This is the great classic novel of exploitation in Old China, before the 1949 Revolution. It's also anti-individualist. It's the early 1930s and Xiangzi arrives alone in Beiping (Beijing) with dreams of making a living as a rickshaw puller. He is a loner who constantly struggles against forces beyond his control. On more than one occasion his rickshaw is destroyed and each time he tries to bounce back. Class struggle is woven throughout the tapestry of this story.

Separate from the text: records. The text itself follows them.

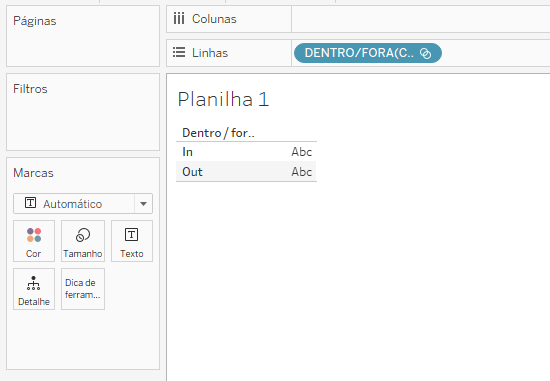The width and height of the screenshot is (550, 381).
Task: Open the Detalhe mark card
Action: tap(34, 289)
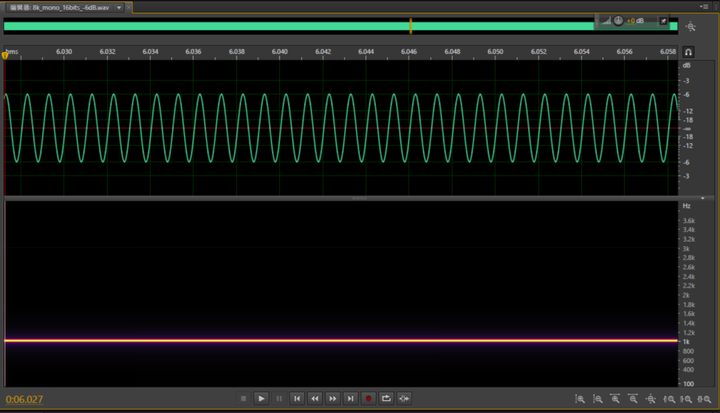The width and height of the screenshot is (720, 413).
Task: Click the HUD volume knob
Action: (618, 20)
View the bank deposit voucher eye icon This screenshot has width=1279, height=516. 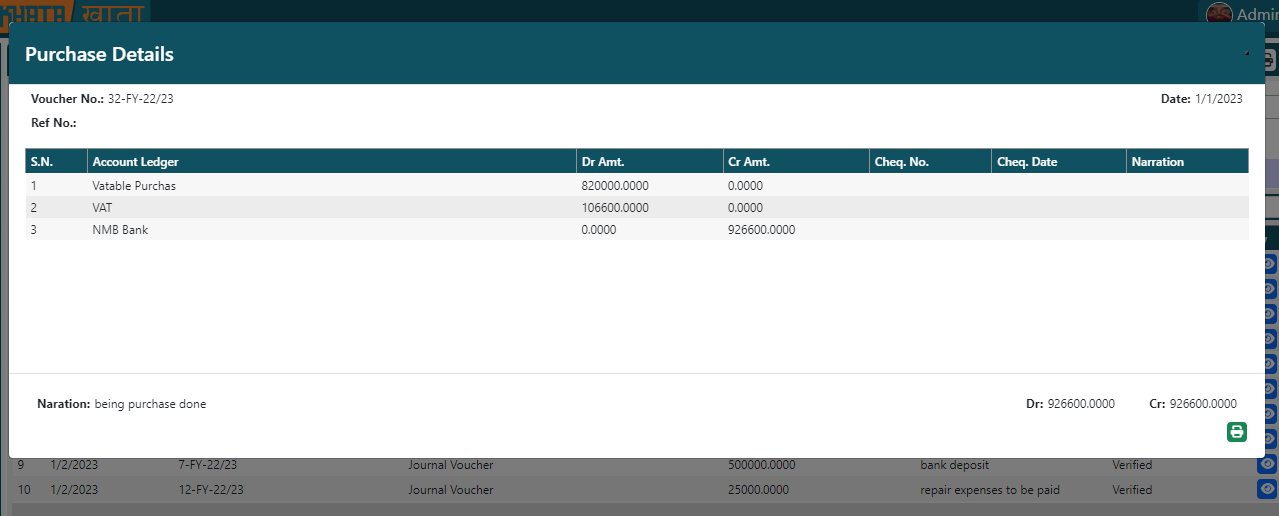[1267, 464]
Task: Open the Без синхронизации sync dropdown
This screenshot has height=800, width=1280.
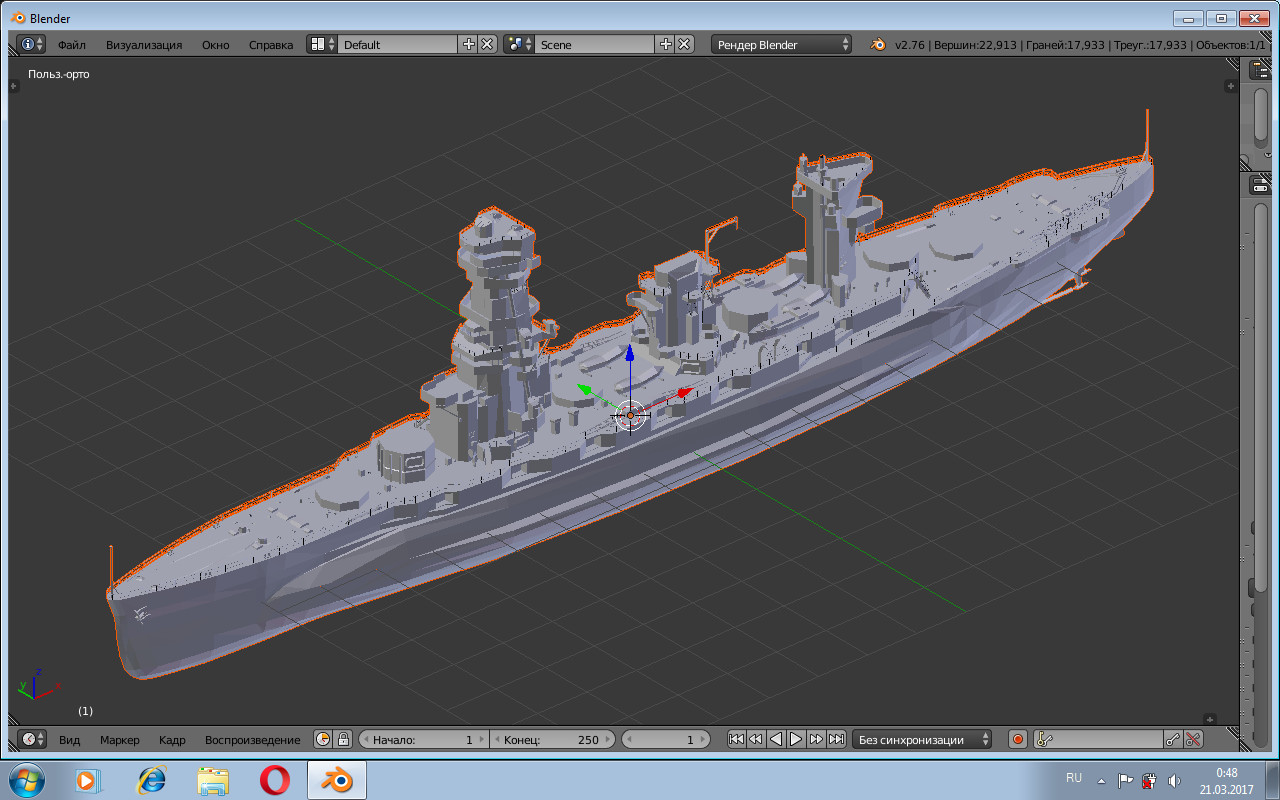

I read this after Nawal El Saadawi's Woman at Point Zero. So what really caught my attention was the character, Joy, who enters in the last third of Camel Xiangzi. I decided to use both of these novels in my thesis on women forced into prostitution. Joy is sold to an army officer by her lazy greedy father. Joy learns that temporary "marriages" are the MO of her officer "husband." Each time he is transferred he just buys a new wife, because it's cheaper than hiring housekeepers and prostitutes, and he leaves them with the bills.

When Joy returns home she's damaged goods and her father forces her to prostitute in order to support his drinking habit and her two younger brothers. Her life becomes hell on earth. I don't really want to spoil the ending. Let me just say that Chinese novels rarely have happy endings.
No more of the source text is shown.